The novel unfolds slowly and leisurely, and director Wayne Wang allows the women to have their say in equally unrushed segments. But at 135 minutes this 1993 drama begins to feel overlong in the third act, no doubt because the women’s stories all illustrate the same thing: the older women had a hard time in China, in part, because of their gender, and their greatest hope for their daughters is for them to achieve the self-respect and assertiveness that they found it impossible to have for themselves in a culture that valued and invested all power in males, only.
That focus on females and Wang’s willingness to let the scenes have their emotional power and not hurry past them will make “The Joy Luck Club” feel to some like what is derogatorily called “a chick flick.” June (Ming-Na Wen) provides the voiceover narration for the overall story, but each woman who tells a story within this story finds her own voice, her own way of saying what has been, for some of them, unspeakable.
There’s a lot of turn taking in the novel and in the film, which can drive some viewers to distraction. When we get young adult June’s flashback narrative about her mother’s expectations for her that she could never live up to—playing the piano, for example, when she didn’t have the natural ability—we’re transported into the past where young actresses take over and we see June’s exasperation in going head-to-head with her mother over lessons and practice. Then we get the story of young adult Waverly (Tamlyn Tomita), a legitimate chess prodigy who still comes to blows with her mother because she’s tired of being used as a weapon, of being paraded across town like a trophy. “You learn to play chess, you do it yourself,” she basically tells her mother. The gap widens when she begins dating a Caucasian. The other two stories follow, with Lena (Lauren Tom) marrying a controlling Asian man and Rose (Rosalyn Chao) marrying a wealthy Caucasian whose work seems to come first; then the mothers get their chance.
One of them (Lisa Lu as An-Mei, Rose’s daughter) lost her husband and was raped by a wealthy man who had three wives and numerous other concubines. She had no choice but to plead to be taken in as his fourth wife. Another (Kieu Chihn as Suyuan, June’s mother) on a long and grueling refugee evacuation found it necessary to abandon the things that were most precious to her. A third (Tsai-Chin as Lindo, Waverly’s mother) was left by her mother to a wealthy old woman who “gave” her to her 10-year-old son for a bride, then berated her for not producing grandsons for her. The fourth (France Nuyen as Ying-Ying, Lena’s mother) thought she married for love but realized that she married a cruel womanizer who would treat her like the whores he brought home.

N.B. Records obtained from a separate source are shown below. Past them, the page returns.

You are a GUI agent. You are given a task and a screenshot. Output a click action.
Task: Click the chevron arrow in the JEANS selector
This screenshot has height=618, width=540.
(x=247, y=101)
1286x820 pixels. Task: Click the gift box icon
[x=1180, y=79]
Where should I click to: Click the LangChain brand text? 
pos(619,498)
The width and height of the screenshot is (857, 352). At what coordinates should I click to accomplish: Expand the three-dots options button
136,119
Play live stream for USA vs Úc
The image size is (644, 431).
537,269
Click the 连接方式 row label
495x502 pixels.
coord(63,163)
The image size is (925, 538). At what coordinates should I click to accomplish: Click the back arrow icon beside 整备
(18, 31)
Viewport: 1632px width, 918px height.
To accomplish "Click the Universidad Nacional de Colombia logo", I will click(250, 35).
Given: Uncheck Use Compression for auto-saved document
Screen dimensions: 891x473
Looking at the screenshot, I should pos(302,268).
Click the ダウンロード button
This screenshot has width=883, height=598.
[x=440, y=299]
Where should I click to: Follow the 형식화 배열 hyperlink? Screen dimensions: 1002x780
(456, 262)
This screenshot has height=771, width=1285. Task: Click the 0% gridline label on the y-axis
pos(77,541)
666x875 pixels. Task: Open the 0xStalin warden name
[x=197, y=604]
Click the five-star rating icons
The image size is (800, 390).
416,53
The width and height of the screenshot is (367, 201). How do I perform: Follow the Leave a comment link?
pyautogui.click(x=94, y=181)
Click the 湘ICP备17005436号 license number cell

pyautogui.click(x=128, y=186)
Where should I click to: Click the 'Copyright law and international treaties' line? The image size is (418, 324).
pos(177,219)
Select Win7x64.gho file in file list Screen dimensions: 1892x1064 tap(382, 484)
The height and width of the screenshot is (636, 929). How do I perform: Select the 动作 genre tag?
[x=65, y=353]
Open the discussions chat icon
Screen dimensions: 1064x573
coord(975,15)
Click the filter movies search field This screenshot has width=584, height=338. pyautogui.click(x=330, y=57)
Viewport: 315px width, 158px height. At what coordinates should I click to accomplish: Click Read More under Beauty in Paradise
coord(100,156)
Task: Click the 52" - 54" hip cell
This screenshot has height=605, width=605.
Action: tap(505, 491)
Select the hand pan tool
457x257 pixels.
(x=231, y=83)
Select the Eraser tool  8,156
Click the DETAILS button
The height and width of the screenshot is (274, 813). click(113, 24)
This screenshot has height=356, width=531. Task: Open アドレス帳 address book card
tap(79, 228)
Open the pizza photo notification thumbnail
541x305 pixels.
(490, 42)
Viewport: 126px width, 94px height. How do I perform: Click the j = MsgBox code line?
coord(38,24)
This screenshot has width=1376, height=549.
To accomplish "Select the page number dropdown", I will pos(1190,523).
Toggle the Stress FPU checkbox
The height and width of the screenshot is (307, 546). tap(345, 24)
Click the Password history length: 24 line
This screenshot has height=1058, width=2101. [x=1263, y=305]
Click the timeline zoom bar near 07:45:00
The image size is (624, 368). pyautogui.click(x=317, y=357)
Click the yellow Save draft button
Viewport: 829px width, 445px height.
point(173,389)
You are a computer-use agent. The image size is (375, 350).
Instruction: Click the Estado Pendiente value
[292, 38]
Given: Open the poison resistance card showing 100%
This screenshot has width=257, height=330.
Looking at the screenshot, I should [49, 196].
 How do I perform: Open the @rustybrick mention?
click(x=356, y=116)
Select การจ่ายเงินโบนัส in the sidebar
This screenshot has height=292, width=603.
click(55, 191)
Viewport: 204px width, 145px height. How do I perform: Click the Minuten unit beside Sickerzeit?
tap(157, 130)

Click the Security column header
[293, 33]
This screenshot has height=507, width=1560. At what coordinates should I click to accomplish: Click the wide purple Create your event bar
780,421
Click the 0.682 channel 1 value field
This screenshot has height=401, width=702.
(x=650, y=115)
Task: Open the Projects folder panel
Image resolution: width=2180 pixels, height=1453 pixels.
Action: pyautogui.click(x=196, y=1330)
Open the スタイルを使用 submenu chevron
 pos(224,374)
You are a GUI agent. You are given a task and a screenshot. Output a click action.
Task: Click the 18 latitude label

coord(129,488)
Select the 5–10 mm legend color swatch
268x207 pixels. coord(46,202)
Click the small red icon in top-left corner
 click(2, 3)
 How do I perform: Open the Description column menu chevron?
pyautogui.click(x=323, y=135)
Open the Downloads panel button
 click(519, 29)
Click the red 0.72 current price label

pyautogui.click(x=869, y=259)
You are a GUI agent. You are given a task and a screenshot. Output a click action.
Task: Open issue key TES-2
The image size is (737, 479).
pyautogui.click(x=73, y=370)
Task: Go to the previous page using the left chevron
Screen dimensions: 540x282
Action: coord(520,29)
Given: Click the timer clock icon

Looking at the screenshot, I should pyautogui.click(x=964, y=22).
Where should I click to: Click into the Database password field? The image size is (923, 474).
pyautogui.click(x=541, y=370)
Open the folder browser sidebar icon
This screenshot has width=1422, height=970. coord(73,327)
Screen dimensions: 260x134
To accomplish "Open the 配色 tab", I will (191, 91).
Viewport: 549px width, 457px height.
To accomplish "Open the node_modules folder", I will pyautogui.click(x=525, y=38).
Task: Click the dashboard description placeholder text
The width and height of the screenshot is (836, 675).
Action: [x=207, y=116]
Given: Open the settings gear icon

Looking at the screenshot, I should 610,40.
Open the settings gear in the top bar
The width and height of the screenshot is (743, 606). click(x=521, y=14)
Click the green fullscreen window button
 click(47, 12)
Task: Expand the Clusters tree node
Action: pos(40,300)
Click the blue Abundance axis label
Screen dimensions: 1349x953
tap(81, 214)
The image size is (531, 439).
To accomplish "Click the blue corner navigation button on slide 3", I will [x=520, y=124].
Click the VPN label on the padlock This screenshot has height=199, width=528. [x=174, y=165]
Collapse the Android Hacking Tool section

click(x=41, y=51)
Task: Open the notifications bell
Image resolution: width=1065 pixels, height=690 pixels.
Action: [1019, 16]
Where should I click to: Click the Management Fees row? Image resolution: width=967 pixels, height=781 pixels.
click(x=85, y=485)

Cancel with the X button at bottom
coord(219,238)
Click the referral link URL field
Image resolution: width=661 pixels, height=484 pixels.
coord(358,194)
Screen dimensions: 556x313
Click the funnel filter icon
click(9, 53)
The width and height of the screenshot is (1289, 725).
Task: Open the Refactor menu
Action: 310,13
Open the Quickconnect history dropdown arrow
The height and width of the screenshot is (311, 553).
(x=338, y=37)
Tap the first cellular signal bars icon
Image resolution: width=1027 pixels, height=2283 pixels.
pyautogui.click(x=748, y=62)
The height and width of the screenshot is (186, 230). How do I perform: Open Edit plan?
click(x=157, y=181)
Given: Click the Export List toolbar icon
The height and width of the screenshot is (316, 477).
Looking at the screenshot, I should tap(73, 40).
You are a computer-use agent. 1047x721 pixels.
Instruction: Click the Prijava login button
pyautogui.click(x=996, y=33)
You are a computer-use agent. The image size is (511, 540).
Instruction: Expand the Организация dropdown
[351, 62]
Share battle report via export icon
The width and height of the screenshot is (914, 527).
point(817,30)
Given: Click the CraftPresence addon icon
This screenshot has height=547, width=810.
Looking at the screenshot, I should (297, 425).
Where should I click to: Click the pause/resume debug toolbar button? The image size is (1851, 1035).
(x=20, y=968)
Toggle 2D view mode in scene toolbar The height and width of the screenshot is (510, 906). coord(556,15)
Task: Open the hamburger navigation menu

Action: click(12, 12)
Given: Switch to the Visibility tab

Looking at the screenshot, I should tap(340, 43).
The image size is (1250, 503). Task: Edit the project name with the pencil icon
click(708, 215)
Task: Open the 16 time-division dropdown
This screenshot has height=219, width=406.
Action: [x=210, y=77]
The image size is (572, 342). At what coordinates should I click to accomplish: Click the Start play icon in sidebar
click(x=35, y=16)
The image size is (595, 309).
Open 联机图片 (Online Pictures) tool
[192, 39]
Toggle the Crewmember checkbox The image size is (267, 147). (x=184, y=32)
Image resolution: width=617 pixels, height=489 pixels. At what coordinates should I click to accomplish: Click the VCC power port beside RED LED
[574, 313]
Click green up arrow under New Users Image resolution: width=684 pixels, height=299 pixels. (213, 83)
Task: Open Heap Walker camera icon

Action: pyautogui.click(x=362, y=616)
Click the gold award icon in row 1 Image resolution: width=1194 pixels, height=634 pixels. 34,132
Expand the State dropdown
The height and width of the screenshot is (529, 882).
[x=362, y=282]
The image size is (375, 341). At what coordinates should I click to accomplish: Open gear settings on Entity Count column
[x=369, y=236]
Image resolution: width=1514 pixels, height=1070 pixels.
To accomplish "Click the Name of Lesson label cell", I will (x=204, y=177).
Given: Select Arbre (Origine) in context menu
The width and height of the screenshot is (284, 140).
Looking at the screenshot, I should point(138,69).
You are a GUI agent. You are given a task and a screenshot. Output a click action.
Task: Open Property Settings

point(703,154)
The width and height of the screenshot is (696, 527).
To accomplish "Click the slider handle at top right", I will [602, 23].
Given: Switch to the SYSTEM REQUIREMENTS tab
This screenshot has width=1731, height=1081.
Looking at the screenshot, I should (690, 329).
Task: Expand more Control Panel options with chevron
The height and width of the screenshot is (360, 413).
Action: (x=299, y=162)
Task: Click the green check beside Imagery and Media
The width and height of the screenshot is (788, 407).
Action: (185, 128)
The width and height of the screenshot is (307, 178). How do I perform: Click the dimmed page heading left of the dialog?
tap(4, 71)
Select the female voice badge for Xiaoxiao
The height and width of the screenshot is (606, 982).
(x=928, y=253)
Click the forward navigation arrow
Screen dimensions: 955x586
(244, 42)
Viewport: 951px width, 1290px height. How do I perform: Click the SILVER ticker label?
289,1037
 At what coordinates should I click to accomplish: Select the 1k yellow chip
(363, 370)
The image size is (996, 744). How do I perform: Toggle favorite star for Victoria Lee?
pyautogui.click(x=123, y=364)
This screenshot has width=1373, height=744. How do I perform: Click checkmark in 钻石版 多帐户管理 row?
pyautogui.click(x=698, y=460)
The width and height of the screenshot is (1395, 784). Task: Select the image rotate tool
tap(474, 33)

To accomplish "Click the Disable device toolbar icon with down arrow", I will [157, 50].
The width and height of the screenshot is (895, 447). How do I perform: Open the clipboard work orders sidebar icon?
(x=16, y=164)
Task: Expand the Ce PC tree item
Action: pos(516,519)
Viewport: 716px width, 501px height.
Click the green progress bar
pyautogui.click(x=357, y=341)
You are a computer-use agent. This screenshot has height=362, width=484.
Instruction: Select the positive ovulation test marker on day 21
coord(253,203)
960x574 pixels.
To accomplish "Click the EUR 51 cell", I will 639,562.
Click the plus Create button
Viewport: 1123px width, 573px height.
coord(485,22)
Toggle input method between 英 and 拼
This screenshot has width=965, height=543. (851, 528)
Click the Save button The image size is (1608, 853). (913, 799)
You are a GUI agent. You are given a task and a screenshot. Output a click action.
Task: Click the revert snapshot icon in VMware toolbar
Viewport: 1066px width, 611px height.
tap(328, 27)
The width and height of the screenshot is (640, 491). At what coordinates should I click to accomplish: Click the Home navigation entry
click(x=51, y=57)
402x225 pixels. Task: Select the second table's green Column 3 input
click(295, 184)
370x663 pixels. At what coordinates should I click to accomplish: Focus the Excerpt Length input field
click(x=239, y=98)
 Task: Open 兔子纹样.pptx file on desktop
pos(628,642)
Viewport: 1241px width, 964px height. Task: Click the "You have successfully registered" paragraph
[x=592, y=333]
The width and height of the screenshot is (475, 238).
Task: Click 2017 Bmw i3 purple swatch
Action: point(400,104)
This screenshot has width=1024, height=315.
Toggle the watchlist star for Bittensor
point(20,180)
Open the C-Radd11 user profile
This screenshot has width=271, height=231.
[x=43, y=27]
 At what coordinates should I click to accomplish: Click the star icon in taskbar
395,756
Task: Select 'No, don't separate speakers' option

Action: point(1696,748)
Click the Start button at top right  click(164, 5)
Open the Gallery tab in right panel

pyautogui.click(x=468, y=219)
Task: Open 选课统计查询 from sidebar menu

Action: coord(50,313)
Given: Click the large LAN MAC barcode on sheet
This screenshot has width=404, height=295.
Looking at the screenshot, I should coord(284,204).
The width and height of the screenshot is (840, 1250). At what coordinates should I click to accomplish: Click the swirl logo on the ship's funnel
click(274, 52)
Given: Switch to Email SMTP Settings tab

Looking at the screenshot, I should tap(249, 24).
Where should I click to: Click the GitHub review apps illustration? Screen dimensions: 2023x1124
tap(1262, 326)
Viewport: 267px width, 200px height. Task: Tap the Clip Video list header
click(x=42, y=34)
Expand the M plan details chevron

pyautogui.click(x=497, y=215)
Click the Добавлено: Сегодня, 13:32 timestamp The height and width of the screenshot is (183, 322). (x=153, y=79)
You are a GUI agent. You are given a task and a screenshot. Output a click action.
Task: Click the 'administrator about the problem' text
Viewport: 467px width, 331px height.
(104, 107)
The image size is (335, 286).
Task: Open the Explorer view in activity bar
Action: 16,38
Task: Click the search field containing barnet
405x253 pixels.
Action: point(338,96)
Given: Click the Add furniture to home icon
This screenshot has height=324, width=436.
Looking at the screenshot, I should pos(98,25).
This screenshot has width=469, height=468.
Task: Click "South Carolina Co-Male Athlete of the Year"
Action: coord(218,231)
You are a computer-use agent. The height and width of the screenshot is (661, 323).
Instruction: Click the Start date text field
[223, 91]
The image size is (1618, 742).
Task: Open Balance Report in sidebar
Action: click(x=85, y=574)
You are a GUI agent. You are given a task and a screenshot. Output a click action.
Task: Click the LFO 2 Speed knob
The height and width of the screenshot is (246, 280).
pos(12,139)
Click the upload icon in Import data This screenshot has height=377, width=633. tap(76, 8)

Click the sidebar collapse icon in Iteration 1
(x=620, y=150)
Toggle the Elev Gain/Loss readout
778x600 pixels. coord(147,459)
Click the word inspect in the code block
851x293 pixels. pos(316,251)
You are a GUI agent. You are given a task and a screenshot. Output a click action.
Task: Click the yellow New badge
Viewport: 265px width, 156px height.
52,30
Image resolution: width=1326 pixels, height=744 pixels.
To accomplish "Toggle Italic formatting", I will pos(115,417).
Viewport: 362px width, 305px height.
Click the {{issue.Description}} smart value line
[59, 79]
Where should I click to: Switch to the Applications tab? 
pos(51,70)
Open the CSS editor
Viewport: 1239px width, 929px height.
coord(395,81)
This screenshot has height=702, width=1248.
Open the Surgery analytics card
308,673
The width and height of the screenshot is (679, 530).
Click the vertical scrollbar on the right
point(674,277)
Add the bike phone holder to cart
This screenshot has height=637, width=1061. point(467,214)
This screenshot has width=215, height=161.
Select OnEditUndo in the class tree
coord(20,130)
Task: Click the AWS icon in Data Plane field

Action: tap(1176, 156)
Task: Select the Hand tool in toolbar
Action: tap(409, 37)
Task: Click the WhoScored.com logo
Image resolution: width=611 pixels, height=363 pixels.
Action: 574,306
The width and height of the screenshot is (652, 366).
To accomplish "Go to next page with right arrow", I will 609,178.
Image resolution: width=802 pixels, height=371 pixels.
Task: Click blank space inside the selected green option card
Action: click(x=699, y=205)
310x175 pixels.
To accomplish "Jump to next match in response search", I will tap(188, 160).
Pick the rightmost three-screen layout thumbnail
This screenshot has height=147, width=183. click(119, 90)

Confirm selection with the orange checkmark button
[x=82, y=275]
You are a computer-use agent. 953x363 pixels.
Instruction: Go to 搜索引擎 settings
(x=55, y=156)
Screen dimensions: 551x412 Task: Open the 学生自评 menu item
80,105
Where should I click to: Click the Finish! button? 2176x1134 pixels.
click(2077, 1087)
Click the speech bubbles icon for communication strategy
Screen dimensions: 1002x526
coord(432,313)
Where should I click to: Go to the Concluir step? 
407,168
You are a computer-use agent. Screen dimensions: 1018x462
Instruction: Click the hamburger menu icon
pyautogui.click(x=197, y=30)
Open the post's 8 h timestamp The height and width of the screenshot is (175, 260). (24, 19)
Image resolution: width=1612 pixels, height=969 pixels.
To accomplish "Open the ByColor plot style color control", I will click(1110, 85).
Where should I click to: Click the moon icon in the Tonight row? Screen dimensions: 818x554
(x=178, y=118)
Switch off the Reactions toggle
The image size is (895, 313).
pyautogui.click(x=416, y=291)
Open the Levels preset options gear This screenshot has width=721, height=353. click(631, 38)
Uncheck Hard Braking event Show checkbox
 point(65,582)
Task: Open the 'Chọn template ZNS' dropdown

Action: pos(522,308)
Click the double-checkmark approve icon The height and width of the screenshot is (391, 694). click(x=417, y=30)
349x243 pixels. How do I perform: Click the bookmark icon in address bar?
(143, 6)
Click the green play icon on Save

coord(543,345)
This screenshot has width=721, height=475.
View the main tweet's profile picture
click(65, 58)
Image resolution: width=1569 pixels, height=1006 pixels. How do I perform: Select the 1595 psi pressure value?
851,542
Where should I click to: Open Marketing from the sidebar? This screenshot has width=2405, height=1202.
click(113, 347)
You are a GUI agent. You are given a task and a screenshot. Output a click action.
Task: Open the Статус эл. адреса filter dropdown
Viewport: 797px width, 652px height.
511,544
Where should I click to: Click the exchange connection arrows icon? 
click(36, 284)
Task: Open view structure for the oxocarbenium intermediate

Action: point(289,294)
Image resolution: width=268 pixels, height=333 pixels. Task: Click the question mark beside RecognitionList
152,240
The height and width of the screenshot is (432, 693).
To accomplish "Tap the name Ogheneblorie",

So really, “The Joy Luck Club” is eight stories told at different times about different eras. The acting is solid, and the cinematography—especially in the flashback scenes—is accomplished. The stories may be different, but they really all illustrate the same thing: life in China for women is about like life in India for a woman, or in so many other Third World countries.
Video:
The AVC/MPEG-4 transfer is beautiful, with no evidence of banding or crush. Colors are rich-looking and detail is well-defined, even in low-lit scenes. Strong black levels help to hold detail in shadows as well. There’s a thin layer of filmic grain, and that gives “The Joy Luck Club” an appropriately aged look for the flashback scenes, especially. “The Joy Luck Club” is presented in 1.85:1 aspect ratio.
Audio:
The featured audio is an English DTS-HD MA 5.1, which is more assertive and distributes more ambient sound across the channels than I would have expected. Even at a dinner party that’s the send-off for June, every clack and clang and snippet of dialogue that you’d hear at a gathering like this is brought to sonic life. Additional audio options are French Dolby Digital 5.1 and Spanish Dolby Digital 2.0, with subtitles in English SDH, French and Spanish.
Extras:
Sorry Amy Tan or Wayne Wang fans—no bonus features.
Bottom line:
If you can get past the repetitive message, the pacing, the length, and the occasional melodrama, “The Joy Luck Club” rewards on two levels: as a look at Asian-American and Asian culture, and as a consideration of the dynamics that shape mother-daughter relationships in any culture—or father-son relationships, for that matter.